● AIM OF THE TASK: Count the lines in the rows below that contain the string "This", with uppercase and lowercase treated as different, and reply with the number alone.
[Start MATERIALS PROVIDED]
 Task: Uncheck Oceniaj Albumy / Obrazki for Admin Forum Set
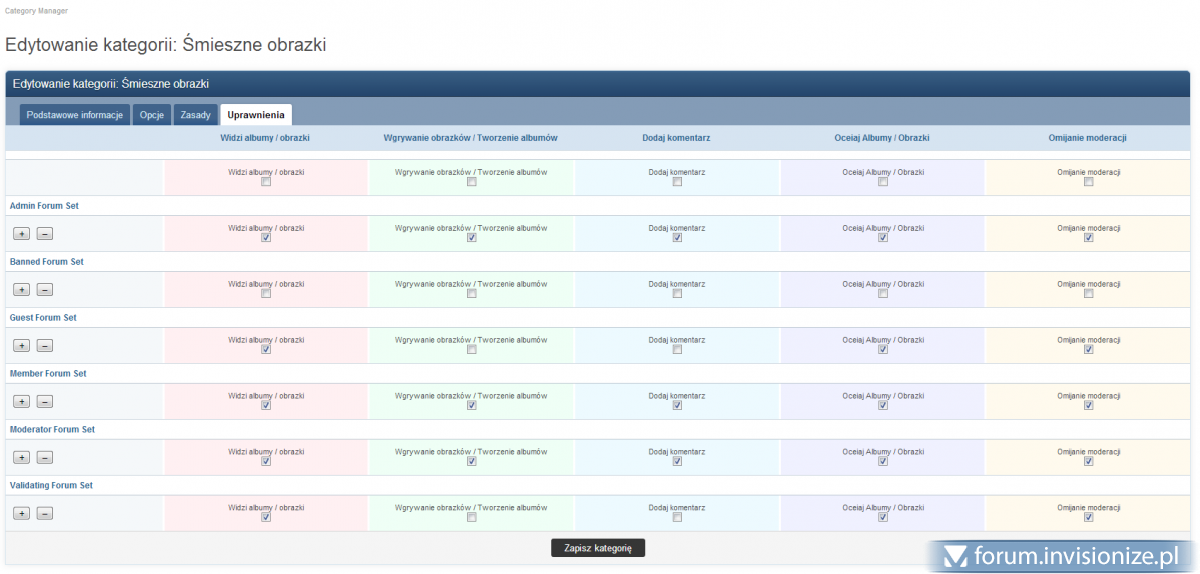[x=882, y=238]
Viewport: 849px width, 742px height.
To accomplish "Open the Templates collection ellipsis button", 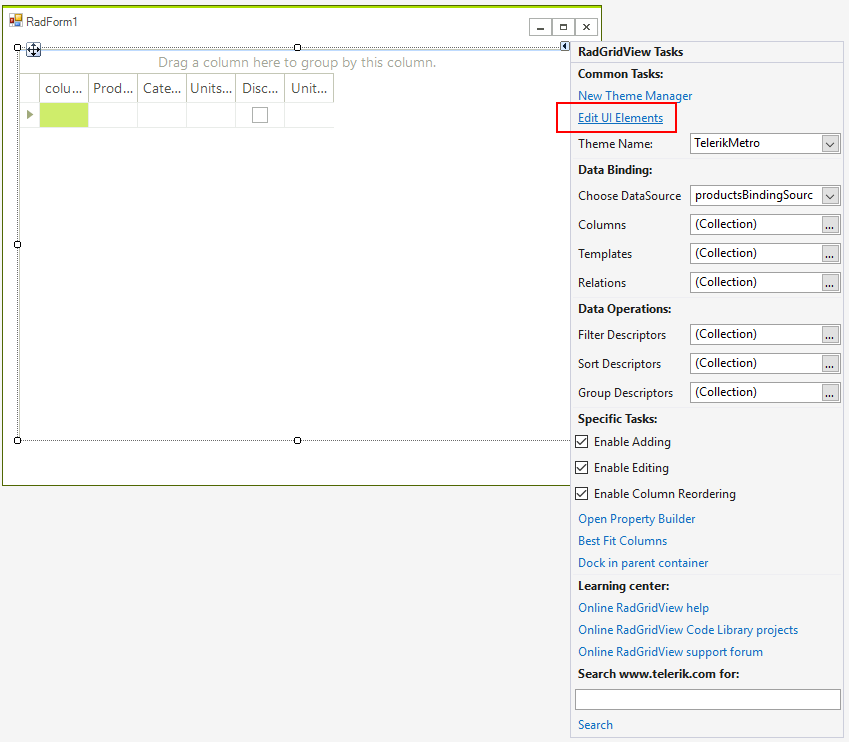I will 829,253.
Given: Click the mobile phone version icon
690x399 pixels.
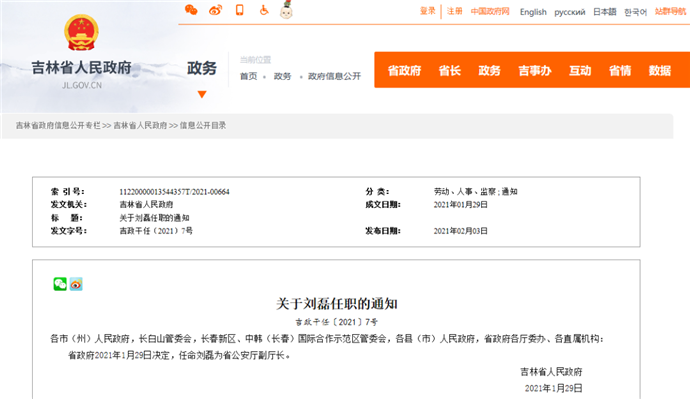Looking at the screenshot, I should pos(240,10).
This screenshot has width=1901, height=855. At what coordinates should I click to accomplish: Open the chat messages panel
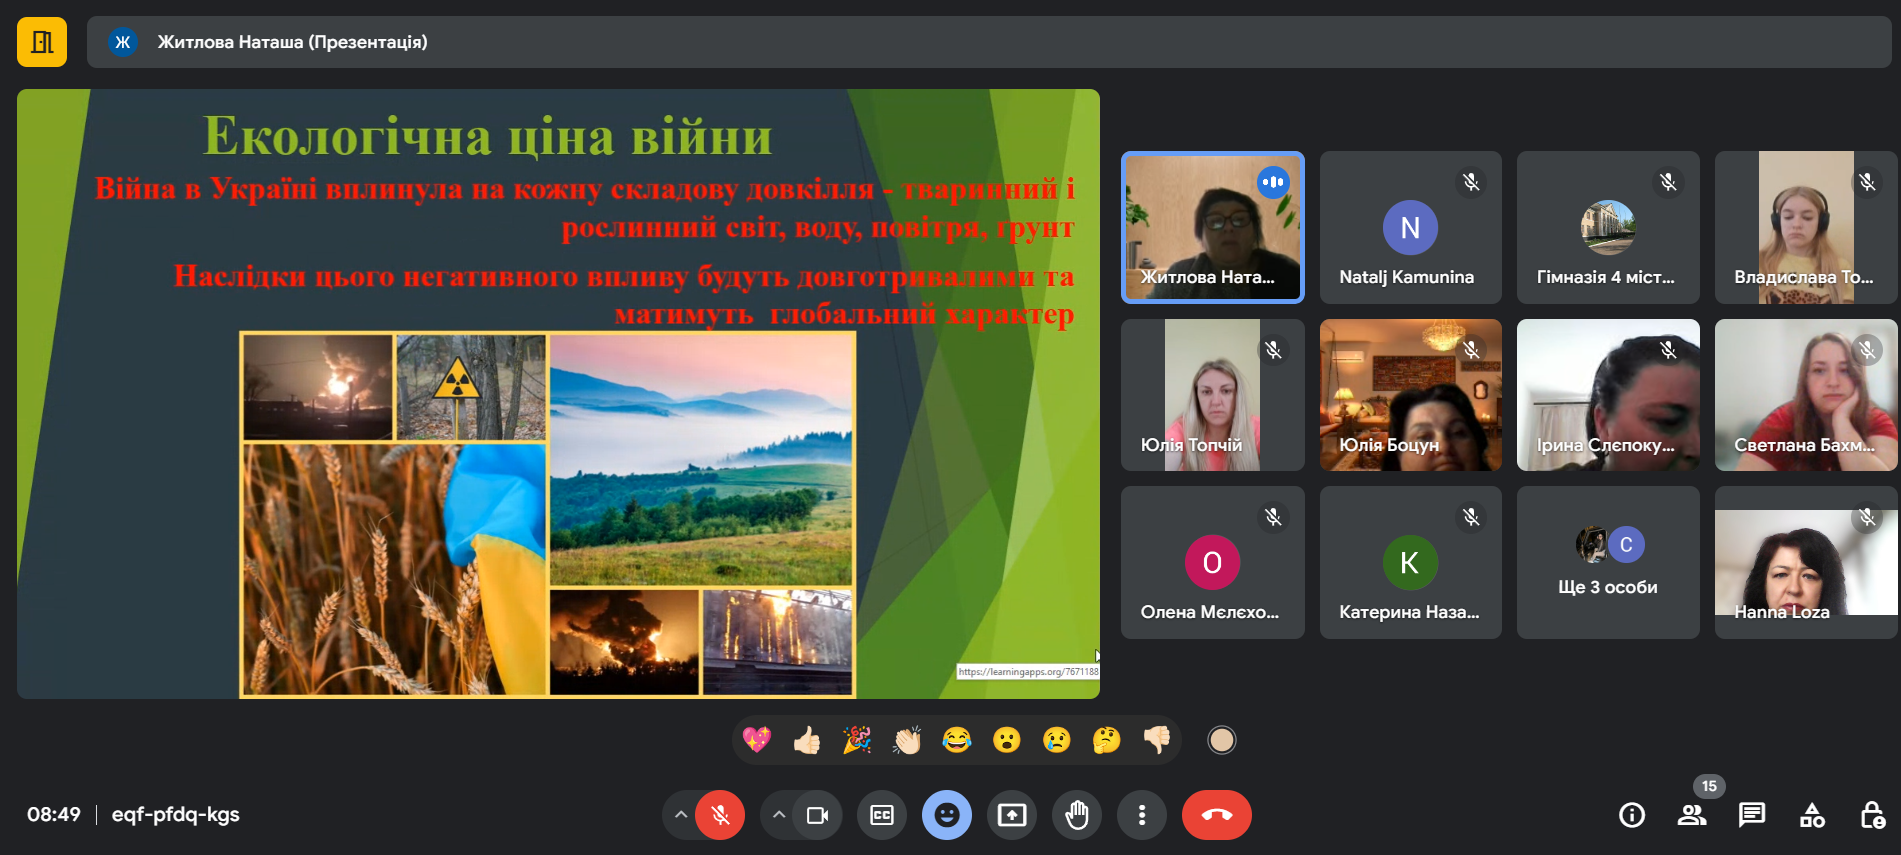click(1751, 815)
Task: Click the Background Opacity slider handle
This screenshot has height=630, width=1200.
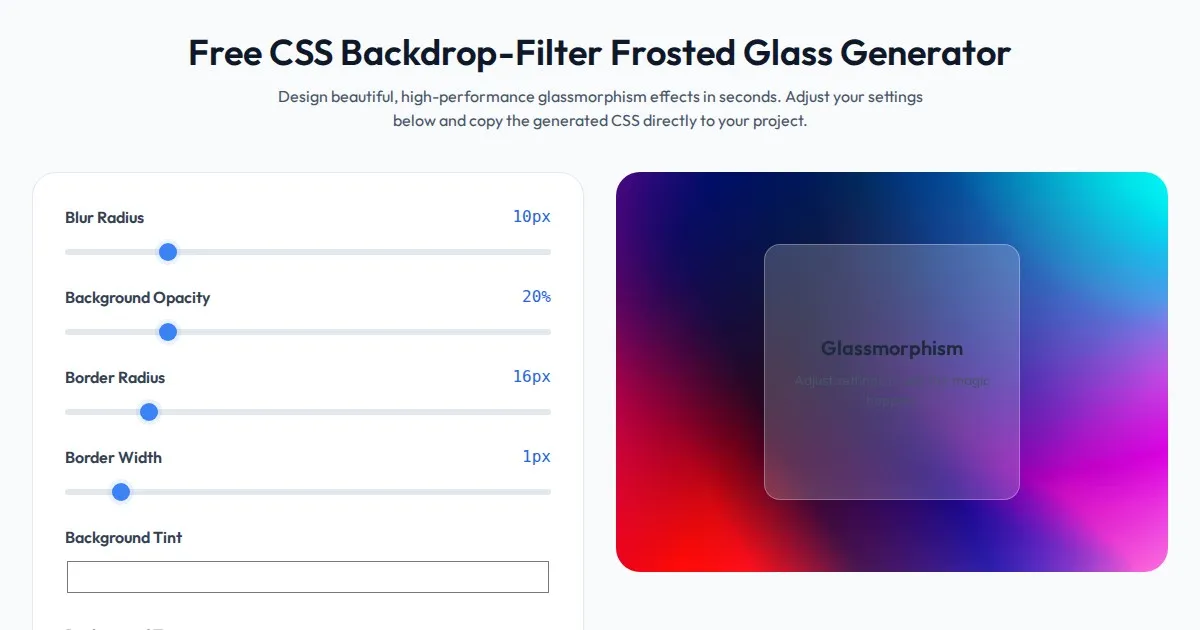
[End MATERIALS PROVIDED]
[Start MATERIALS PROVIDED]
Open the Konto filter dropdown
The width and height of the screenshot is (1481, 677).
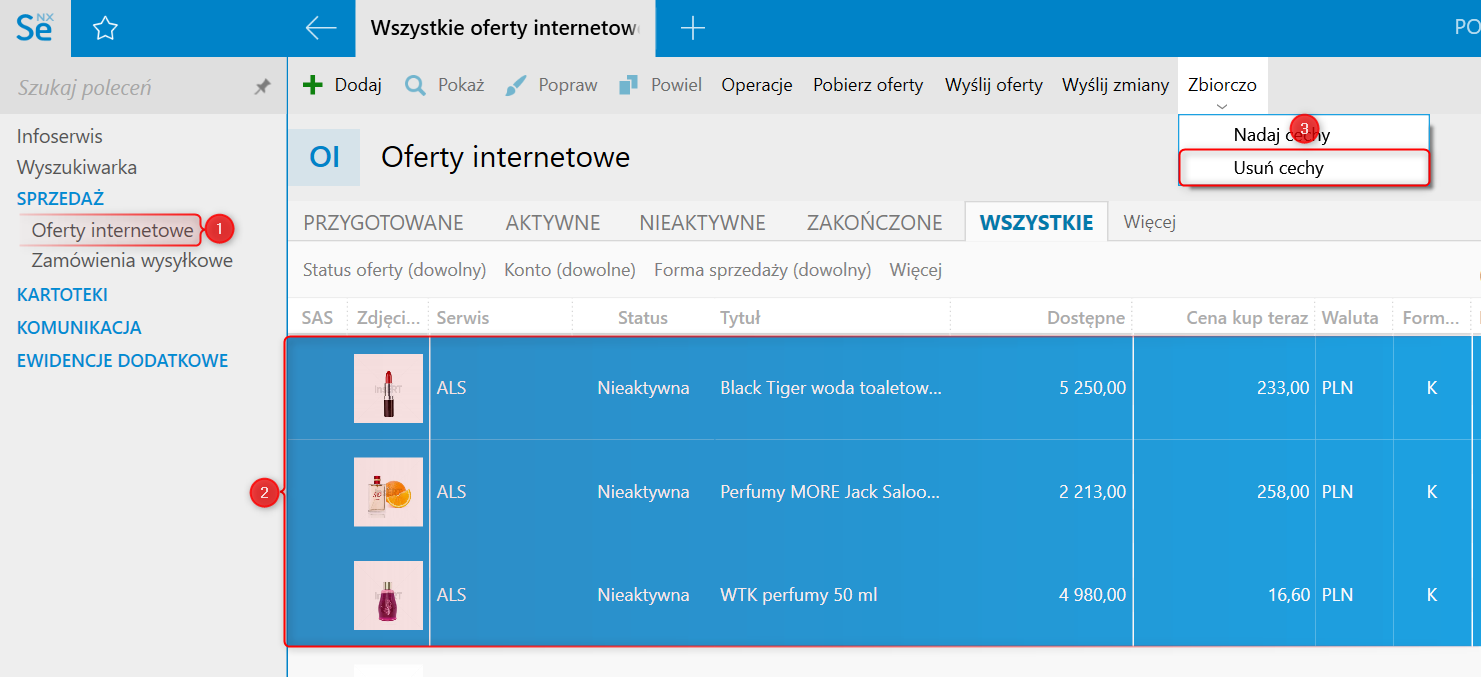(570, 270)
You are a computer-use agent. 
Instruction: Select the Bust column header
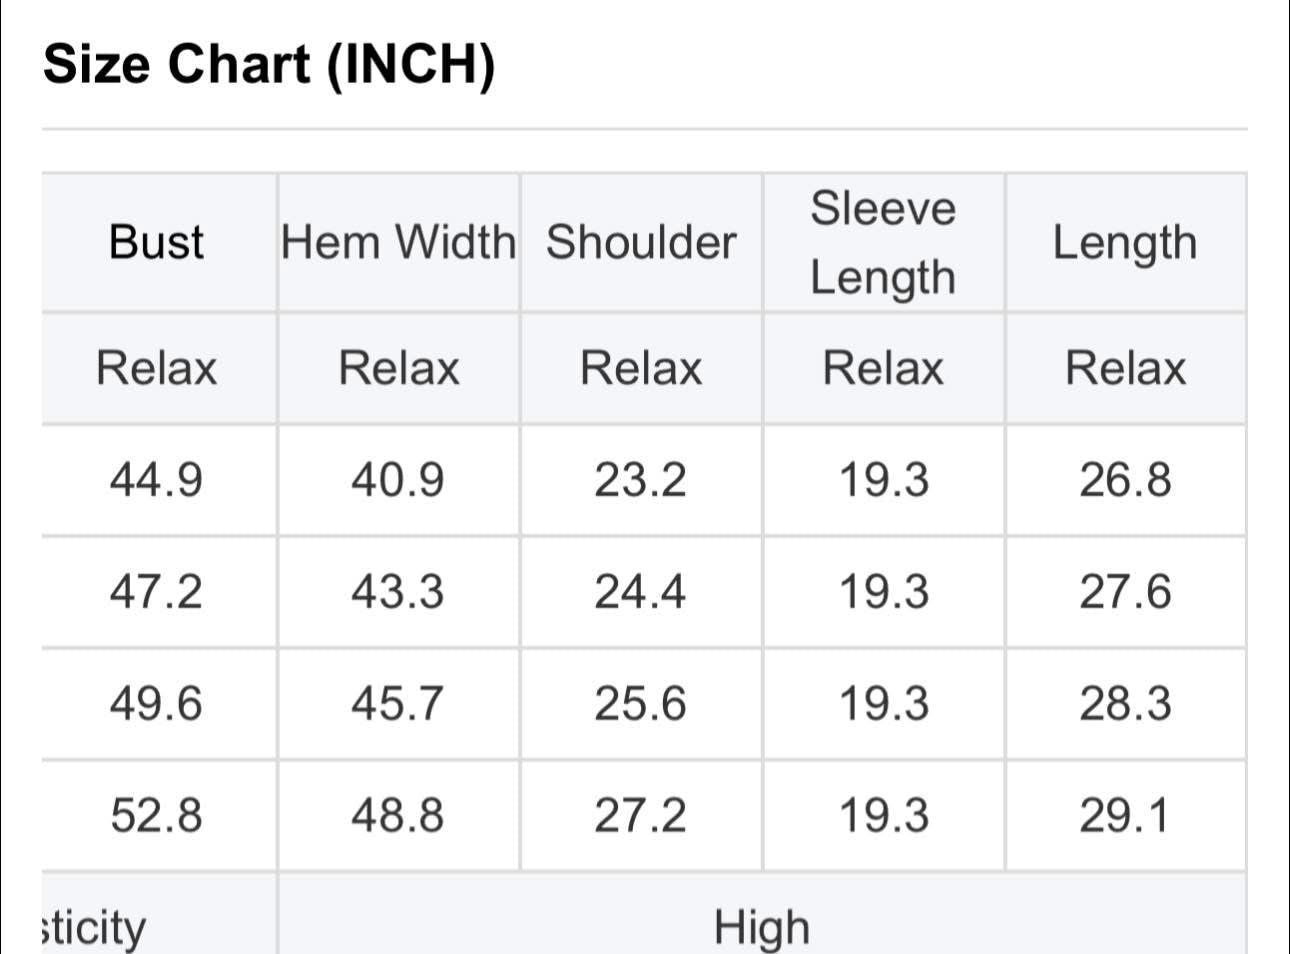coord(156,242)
[End MATERIALS PROVIDED]
● COMPLETE ANSWER: 2